#### Text segment
----
Blockchain, cryptography and cryptocurrencies maybe the terms which you might have heard and may seem to be daunting at first to anyone.

However in this article, you’ll learn from scratch of how a blockchain network evolves with all the burden of security and trust left to the advanced cryptography.

Without putting much emphasis on the word to word definitions of these things, let’s get started straightaway. You’ll get to know about the real meaning of a lot of things along the way.

Suppose you have three friends — Alan, Bill and Steve. All four of you do transactions frequently. But since you live in different cities, it is not possible to pay in cash immediately. So we come up with an idea of creating and maintaining a **LEDGER.**

**LEDGER**

All the transactions performed will be added to the ledger.

A transaction will have the payee name, reciever’s name and the amount of money to be paid.

Now suppose you people meet once in a month. The person who has to pay more than he recieves, puts the difference into the pot. The person who has to recieve can take the required amount from the pot. This way we can easily solve the problem of not being able to pay immediately.

This ledger would be in one place and available for everyone to see, that is, it would be **centralized** and **public**.
----
#### Prompt
Reproduce the full blockchain ledger passage word for word.

#### Data entries
----
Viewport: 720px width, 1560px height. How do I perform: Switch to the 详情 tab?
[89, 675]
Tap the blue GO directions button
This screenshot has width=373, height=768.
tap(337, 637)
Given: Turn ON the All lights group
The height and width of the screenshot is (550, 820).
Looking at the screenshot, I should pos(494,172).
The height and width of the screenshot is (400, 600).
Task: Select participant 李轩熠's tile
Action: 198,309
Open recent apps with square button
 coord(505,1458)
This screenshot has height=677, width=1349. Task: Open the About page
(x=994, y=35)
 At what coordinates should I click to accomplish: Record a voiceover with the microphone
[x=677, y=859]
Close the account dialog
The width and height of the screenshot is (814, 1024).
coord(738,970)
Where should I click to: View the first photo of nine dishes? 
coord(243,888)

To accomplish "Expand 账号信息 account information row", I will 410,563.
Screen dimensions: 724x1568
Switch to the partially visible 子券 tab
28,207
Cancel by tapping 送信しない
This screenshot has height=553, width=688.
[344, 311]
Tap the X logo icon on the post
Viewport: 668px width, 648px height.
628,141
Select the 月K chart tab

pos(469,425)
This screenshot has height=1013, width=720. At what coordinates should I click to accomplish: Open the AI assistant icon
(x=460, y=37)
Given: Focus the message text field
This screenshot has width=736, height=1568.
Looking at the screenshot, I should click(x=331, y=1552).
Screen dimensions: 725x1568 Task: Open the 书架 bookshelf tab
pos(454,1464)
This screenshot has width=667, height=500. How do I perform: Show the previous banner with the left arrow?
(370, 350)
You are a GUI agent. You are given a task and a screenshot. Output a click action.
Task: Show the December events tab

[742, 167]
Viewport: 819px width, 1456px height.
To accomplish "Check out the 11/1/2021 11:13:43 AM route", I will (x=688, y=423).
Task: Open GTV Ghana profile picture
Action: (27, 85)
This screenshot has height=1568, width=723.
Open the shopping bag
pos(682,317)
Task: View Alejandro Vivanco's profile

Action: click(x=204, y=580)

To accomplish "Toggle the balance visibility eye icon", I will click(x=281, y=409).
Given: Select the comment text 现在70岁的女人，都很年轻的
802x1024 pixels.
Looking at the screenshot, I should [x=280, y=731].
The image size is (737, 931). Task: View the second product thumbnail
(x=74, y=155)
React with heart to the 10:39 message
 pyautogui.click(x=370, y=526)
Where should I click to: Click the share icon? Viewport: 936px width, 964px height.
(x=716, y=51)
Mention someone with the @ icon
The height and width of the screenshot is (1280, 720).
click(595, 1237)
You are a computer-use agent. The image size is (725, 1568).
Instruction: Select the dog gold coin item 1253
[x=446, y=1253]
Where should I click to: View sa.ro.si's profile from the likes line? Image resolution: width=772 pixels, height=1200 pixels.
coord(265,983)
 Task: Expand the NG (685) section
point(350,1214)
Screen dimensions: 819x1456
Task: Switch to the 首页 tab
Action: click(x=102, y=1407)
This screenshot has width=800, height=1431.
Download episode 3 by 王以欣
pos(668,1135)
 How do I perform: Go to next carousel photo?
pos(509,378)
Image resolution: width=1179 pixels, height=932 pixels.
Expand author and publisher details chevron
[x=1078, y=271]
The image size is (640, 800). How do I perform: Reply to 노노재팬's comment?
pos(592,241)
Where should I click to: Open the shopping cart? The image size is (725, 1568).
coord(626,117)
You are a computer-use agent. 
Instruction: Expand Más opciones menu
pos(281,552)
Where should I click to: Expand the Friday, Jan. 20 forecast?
----
#### Final answer
Blockchain, cryptography and cryptocurrencies maybe the terms which you might have heard and may seem to be daunting at first to anyone.

However in this article, you’ll learn from scratch of how a blockchain network evolves with all the burden of security and trust left to the advanced cryptography.

Without putting much emphasis on the word to word definitions of these things, let’s get started straightaway. You’ll get to know about the real meaning of a lot of things along the way.

Suppose you have three friends — Alan, Bill and Steve. All four of you do transactions frequently. But since you live in different cities, it is not possible to pay in cash immediately. So we come up with an idea of creating and maintaining a **LEDGER.**

**LEDGER**

All the transactions performed will be added to the ledger.

A transaction will have the payee name, reciever’s name and the amount of money to be paid.

Now suppose you people meet once in a month. The person who has to pay more than he recieves, puts the difference into the pot. The person who has to recieve can take the required amount from the pot. This way we can easily solve the problem of not being able to pay immediately.

This ledger would be in one place and available for everyone to see, that is, it would be **centralized** and **public**.